El primero sería el de Cómodo y Lucila. En este caso no son dos hermanos varones, sino el emperador Cómodo y su hermana Lucila, ambos hijos del Filósofo Marco Aurelio. Por culpa de la excelente película Gladiator -excelente como película pero una patada a la Historia de Roma, como todas las del género-, se nos ha mostrado a un Cómodo que asesinó a su padre y que estaba obsesionado con su hermana. Un emperador con el que comenzaría la caída del Imperio romano, como así se nos intentó hacer saber en la maravillosa película homónima. Nada más lejos de la realidad. Marco Aurelio murió de fiebres mientras realizaba su campaña número 17 en Germania -el “filósofo” y “humanista” Marco-. A Cómodo, barbudo y de 18 años de edad, el tema le pilló en Roma educándose para ser un buen gobernante, y tuvo que viajar a Vindobona -la actual Viena- para honrar a su padre y dirigir los funerales. Al ser tan joven, no se había casado todavía, y según nos narra Herodiano en su Historia del Imperio Romano desde la muerte de Marco Aurelio, escrita unos años más tarde de la muerte de Cómodo, fue su hermana la que ejerció al principio de lo que podríamos denominar “primera dama”. Pero al contraer matrimonio el emperador, Lucila habría quedado en un segundo plano, lo que habría provocado la rabia y envidia de ésta -siempre hablando por boca de Herodiano-. Y así llegamos al primero de los dos golpes de estado a los que tuvo que hacer frente Cómodo. Su hermana se alió con unos cuantos senadores e intentaron deponer al emperador. ¿Que cuál fue el desenlace? Ella exiliada y unos cuantos senadores menos. Más hueco en la curia. Finalmente, unos diez años más tarde Cómodo murió a manos de su Prefecto del Pretorio -jefe de la Guardia Pretoriana- mientras se daba un baño, el 31 de Diciembre de 192 y el trono salió a subasta…
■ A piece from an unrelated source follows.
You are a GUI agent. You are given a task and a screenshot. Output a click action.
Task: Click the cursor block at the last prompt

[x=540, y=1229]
El segundo caso lo encontramos unos veinte años más tarde de la muerte de Cómodo. Tras un breve interregno de cuatro meses en los que hubo un emperador títere, Pértinax, subió al trono después de una pequeña guerra civil Septimio Severo, primer emperador africano y creador de la dinastía Severa. Una dinastía que, tras su muerte estuvo condenada a una lenta desaparición que duraría unos veinte años. Éste tuvo dos hijos, Geta y Caracalla a los que les cedió el trono tras su muerte. Este hecho es muy común en la historia, desde los persas a casi nuestros días. Y como casi siempre, acabó mal. El plan era que ambos gobernaran juntos, pero Caracalla, una persona que según las fuentes escritas -sobre todo la Historia Augusta- se distinguía siempre por ser magnánimo, amable, divertido, simpático, amigo de sus amigos y que siempre saludaba -según sus vecinas-, acabó con la vida de su hermano un año más tarde de la llegada al poder de ambos. Militar incansable y poco amigo de politiqueos, concedió la ciudadanía romana a todos los habitantes del imperio, salvo, claro está, a los esclavos. Es lo que se ha llamado la Constitutio Antoniniana.
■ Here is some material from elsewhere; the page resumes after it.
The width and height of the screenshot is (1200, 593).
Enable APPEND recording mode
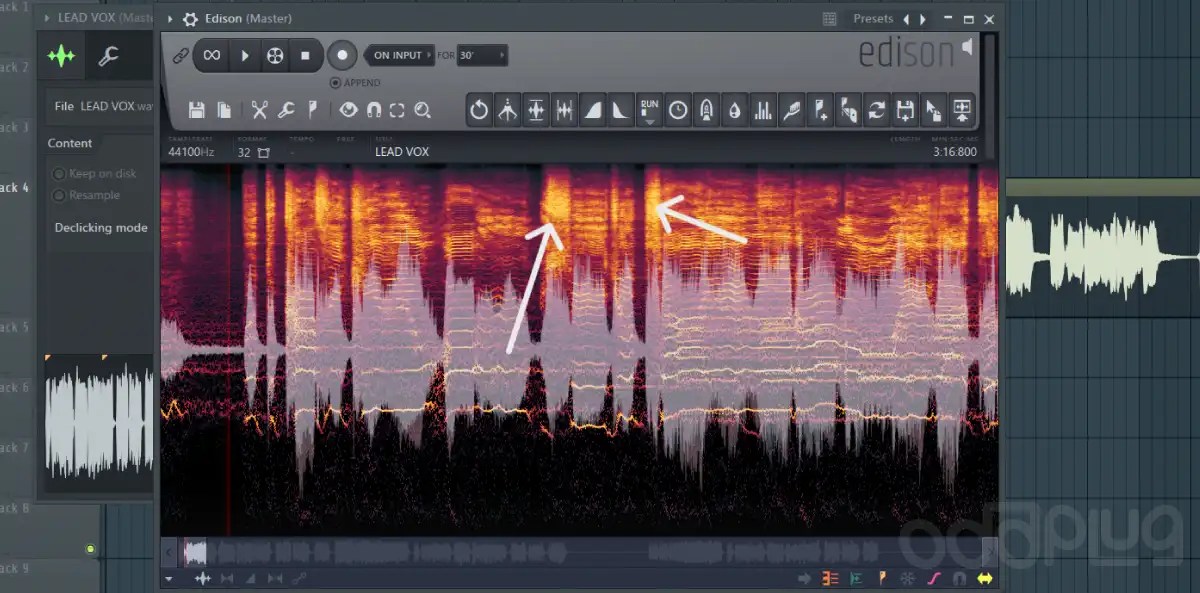[x=336, y=82]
Y, finalmente no podíamos dejar de hablar del cinéfilo Herakles o, como casi todo el mundo lo conoce por la acepción latina, Hércules. Hijo de Alcmena y Zeus en un episodio copiado hasta la saciedad, en el que incluso se basan los cristianos del Nuevo Testamento -de eso hablaremos en otra ocasión- Herakles tuvo un hermano gemelo, llamado Ificles, pero totalmente mortal. Y aquí viene lo cristiano: Alcmena estaba en su habitación, se le aparece su marido -realmente era Zeus- y queda embarazada. A los pocos días vuelve Anfitrión de la guerra y se acuesta con su mujer -ninguno sospecha que el primer contacto había sido con la divinidad-, quedando ésta embarazada de Ificles. Nada más lejos de la realidad la supuesta lucha entre ambos hermanos, si obviamos el pequeño hecho de que una vez Herakles se volvió loco y mató por error a sus hijos y a los de su hermano. Cosas de familia. Ellos si estuvieron bien avenidos e incluso lucharon juntos en algunas de las correrías del gran héroe mitológico grecorromano. Su presencia en la vida del semidios la contempla el llamado Catálogo de las mujeres, que se le atribuye a veces a Hesíodo, pero obviamente no deja de ser mitología. Aunque muchas veces soñamos con que esos mitos y leyendas son ciertos y nos embarcan en aventuras imposibles de realizar si no se tiene imaginación.